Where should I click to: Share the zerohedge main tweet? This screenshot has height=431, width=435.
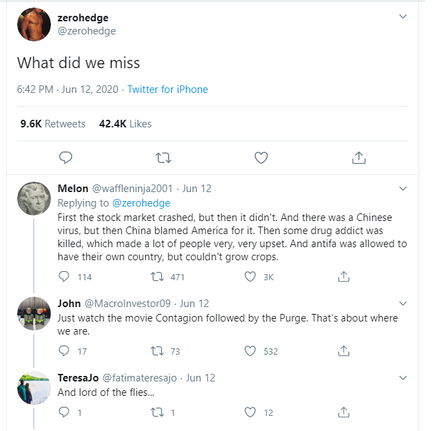coord(359,158)
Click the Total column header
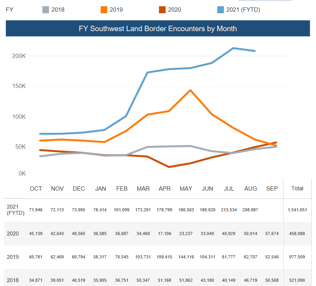The width and height of the screenshot is (316, 286). (x=297, y=189)

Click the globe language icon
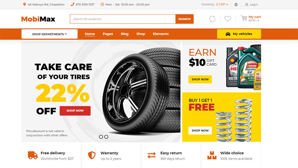[x=236, y=4]
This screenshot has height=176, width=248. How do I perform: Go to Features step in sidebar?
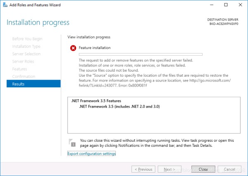click(19, 69)
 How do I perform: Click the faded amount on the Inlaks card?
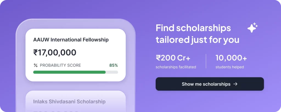tap(55, 111)
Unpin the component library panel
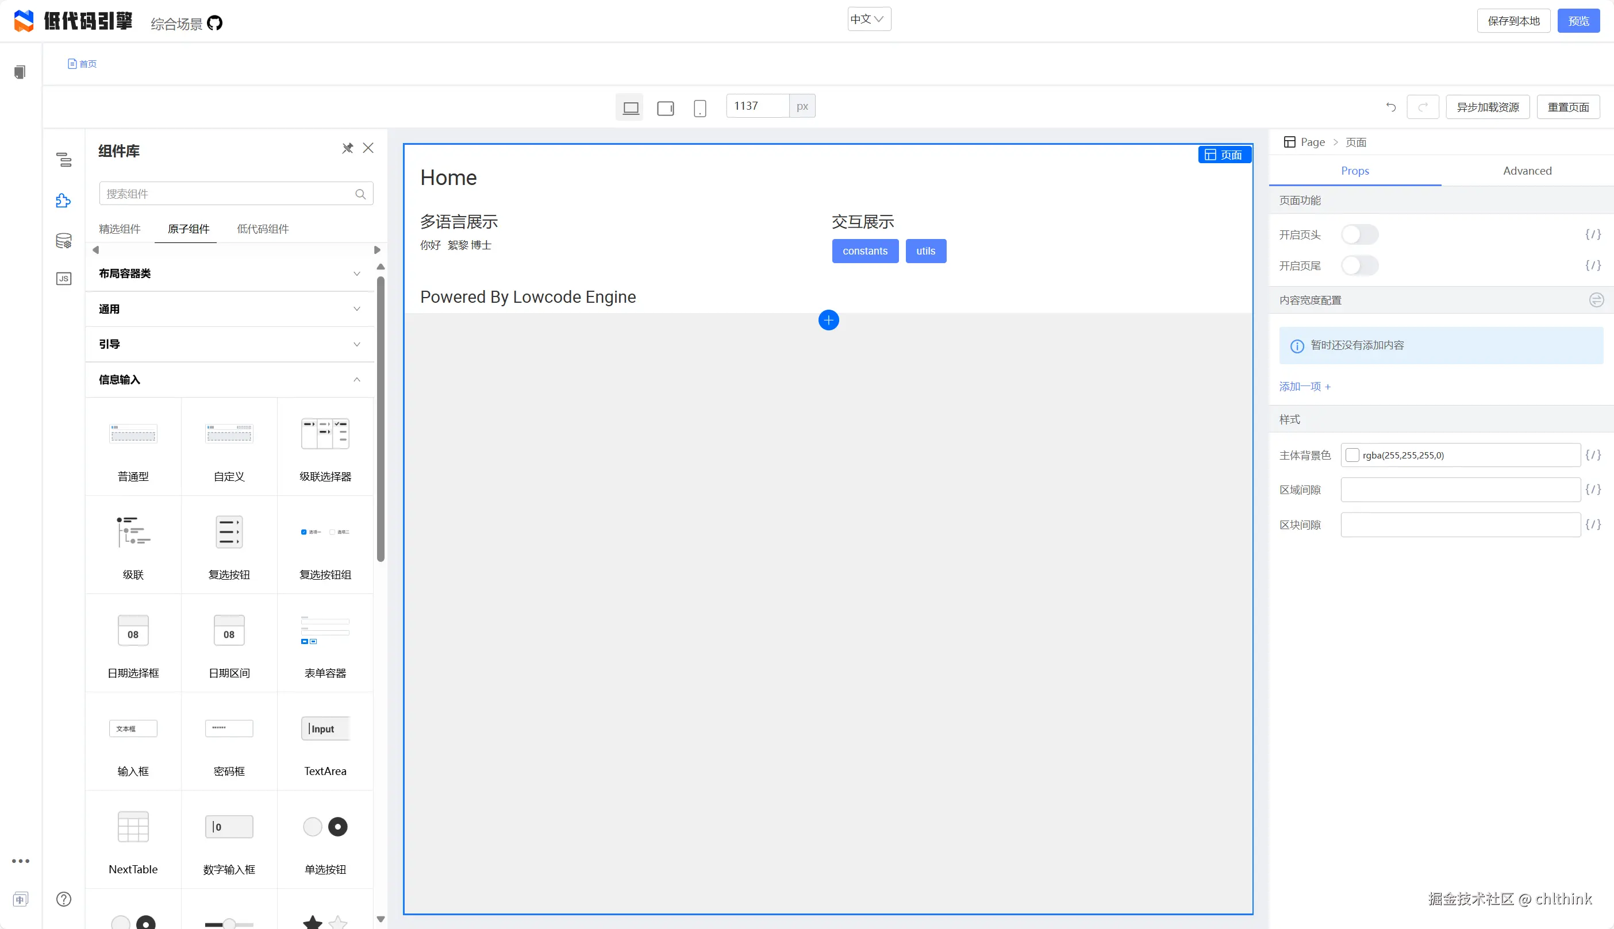Viewport: 1614px width, 929px height. coord(347,148)
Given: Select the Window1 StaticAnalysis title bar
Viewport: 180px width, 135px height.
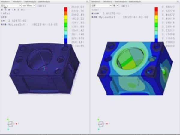Looking at the screenshot, I should click(x=30, y=2).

▶ [Task goal] Put the text of the rows above into a JSON list of strings, one string per line, skipping blank lines and leaving out the pictures.

▶ [The solution]
[
  "Where should I click to: Share the zerohedge main tweet? This screenshot has height=431, width=435.",
  "coord(359,158)",
  "Click the Total column header",
  "The width and height of the screenshot is (316, 286). (x=297, y=189)",
  "Click the globe language icon",
  "[x=236, y=4]",
  "This screenshot has height=176, width=248. How do I perform: Go to Features step in sidebar?",
  "click(19, 69)",
  " How do I perform: Click the faded amount on the Inlaks card?",
  "tap(55, 111)",
  "Unpin the component library panel",
  "Viewport: 1614px width, 929px height. coord(347,148)",
  "Given: Select the Window1 StaticAnalysis title bar",
  "Viewport: 180px width, 135px height.",
  "Looking at the screenshot, I should click(x=30, y=2)."
]